(Textauszug)
• • • •
Bauliche und Ästhetische Nachhaltigkeit

Seit 1994 führt Martin Kühleis gemeinsam mit Tobias de la Ossa die Bürogemeinschaft b17 Architekten in München. Von 1998 bis 2005 - aufgrund der gemeinsamen Projekte - als eingetragene Partnerschaft. Nunmehr mit zwei Büros wieder als Bürogemeinschaft. Das Leistungsspektrum der vergangenen Jahre führt über zahlreiche Realisierungen vom Verwaltungs- und Gewerbebau, Wohnungsbau, Schulen, Kindergärten, Um-/Ausbauten über die Erstellung von Konzepten/Gutachten bis hin zu Wettbewerben. Aktuell arbeiten beide Büros mit ca. 8 Mitarbeitern an 15 verschiedenen Projekten, darunter so schöne Projekte wie der Neubau eines Waldorfkindergartens oder ein Künstleratelier.

Für die 2003 realisierte Wohnanlage mit 64 Wohneinheiten, Läden und Tiefgarage auf der Theresienhöhe erhielten Sie im letzten Jahr den Bayerischen Wohnungsbaupreis 2005.


MUENCHENARCHITEKTUR.DE
:Herr Kühleis, was macht b17 Architekten aus und mit welcher architektonischen Sprache möchten Sie erkannt werden?

Kühleis: Sicher der jeweilige projekt- und aufgabenspezifische Entwurf, der durchaus auch spielerische und lustvolle Komponenten enthält, dann aber sachlich und diszipliniert umgesetzt wird. Unsere Prämisse ist bauliche und ästhetische Nachhaltigkeit, kein Bedienen temporärer Modeerscheinungen. Wir lassen uns gerne an der Praktikabilität und Funktionalität unserer Ergebnisse messen.

MUENCHENARCHITEKTUR.DE: Mit welcher der bisher von Ihnen gebauten Architektur identifizieren Sie sich am meisten?

Kühleis: Im Bereich Gewerbebau mit dem Büro- und Verwaltungsgebäude MK3, Hier ist die geforderte Flexibilität der Grundrisse und Gebäudeflächen in einem kompakten Bauwerk sehr wirtschaftlich umgesetzt.
Im Bereich Wohnungsbau steht hier die Wohnanlage WA3. Die lockere und auf Einzelbaukörpern basierende Bebauungsstruktur berücksichtigt den städtebaulichen Leitgedanken des Bebauungsplanes und bildet dennoch einen differenzierten Innenbereich für das Wohnquartier, um dem Gemeinschaftsgedanken des genossenschaftlichen Wohnens entsprechend Raum zu geben. Ich halte diese Wohnanlage für ein sehr gutes Beispiel um den hohen Stellenwert des Außenraumes als Mehrwert für die Wohnqualität zu verdeutlichen.
• • • •
(Daten)

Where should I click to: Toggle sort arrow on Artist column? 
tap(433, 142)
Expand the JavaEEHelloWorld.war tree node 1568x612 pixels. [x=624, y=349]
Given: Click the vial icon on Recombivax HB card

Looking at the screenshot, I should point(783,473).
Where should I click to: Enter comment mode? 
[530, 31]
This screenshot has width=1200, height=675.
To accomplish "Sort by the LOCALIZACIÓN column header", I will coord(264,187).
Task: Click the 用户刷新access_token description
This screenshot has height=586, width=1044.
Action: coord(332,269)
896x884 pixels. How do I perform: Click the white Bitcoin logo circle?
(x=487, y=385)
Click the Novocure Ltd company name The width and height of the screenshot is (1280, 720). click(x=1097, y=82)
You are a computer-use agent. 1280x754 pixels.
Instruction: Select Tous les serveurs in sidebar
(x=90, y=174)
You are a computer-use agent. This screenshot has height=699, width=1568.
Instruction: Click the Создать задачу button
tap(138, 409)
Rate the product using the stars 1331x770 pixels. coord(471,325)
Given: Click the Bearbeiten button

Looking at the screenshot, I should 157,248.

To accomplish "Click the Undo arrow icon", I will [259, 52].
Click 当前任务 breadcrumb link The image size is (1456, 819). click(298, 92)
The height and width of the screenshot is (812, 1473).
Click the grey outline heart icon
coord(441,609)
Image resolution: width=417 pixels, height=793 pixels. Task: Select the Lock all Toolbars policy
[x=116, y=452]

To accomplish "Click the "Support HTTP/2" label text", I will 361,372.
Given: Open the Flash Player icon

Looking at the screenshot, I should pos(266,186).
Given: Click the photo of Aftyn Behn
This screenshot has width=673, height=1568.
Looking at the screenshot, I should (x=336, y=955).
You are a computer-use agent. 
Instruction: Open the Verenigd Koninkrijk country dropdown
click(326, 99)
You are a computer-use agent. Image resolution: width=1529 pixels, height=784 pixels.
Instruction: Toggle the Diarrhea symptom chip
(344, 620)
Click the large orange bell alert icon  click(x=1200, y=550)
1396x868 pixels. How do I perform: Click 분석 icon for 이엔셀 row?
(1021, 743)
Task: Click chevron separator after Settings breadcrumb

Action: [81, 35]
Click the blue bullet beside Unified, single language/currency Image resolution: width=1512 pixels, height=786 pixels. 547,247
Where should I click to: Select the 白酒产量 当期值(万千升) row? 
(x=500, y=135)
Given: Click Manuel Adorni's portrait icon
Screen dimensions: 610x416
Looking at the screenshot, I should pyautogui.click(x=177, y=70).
• • • •
(Aufgabe A) Welchen Preis erhielt die Wohnanlage auf der Theresienhöhe laut dem Interview über b17 Architekten?
(Aufgabe B) Schreiben Sie das Interview mit Martin Kühleis über b17 Architekten im Anschluss an seinen letzten Satz weiter.

(Lösung A) Den Bayerischen Wohnungsbaupreis 2005.

(Lösung B)
MUENCHENARCHITEKTUR.DE: Die Baubranche steckt seit Jahren in der Krise. Wo sehen Sie Ursachen und mit welchen Strategien wirken Sie dieser Situation entgegen?

Kühleis: Die Ursachen sind hinlänglich bekannt und werden in großen Zyklen immer wiederkehren. Mir fällt da ein herrliches Zitat von Paul Watzlawick ein: "Einer der landläufigsten Irrtümer über das Wesen des Wandels ist die naive Annahme, dass die Herbeiführung des Gegenteils dessen, was geändert werden muss, die Lösung darstellt."

MUENCHENARCHITEKTUR.DE: Sie haben einige Projekte in Zusammenarbeit mit Bauträgern umgesetzt. Welche Erfahrungen haben Sie hier gemacht, war es möglich Ihre Prinzipien zu erhalten und sehen Sie grundsätzlich hier ein Innovationspotenzial?

Kühleis: Wir haben inzwischen über 10 Jahre hinweg gute Erfahrung mit Bauträgern gemacht. Ich denke es ist uns gelungen die grundlegenden Belange und Anforderungen eines Bauträgers zu verstehen und umzusetzen und dennoch die Freiräume auszuloten in denen ein Entfaltungspotential steckt. Wir führen einen Dialog der die Interessen des Bauträgers berücksichtigt und sich dennoch der Architektur verpflichtet fühlt. Innovationspotenzial besteht hier jedoch durchaus, da es schon noch vorherrschende Bauträgerpraxis ist, nur auf altbewährtes zurückzugreifen und keine „Experimente" zuzulassen. Wir haben aber eine Reihe von durchaus als „progressiv" zu bezeichnenden Bauträgerprojekten wie z.B. den Simmerleinplatz 8-10 mit loftartigen, teilweise zweigeschossigen Grundrissen oder unsere 11 Stadthäuser in Neu-Ulm als "Haus-auf-Haus"-Projekt.

MUENCHENARCHITEKTUR.DE: Vor Ihrem Architekturstudium haben Sie eine Schreinerlehre gemacht und rund 5 Jahre in diesem Beruf gearbeitet. Würden Sie dies rückblickend als Vorteil sehen? Nach dem Motto: "mehr Bodenständigkeit und weniger verträumtes Umgehen" mit der Architektur?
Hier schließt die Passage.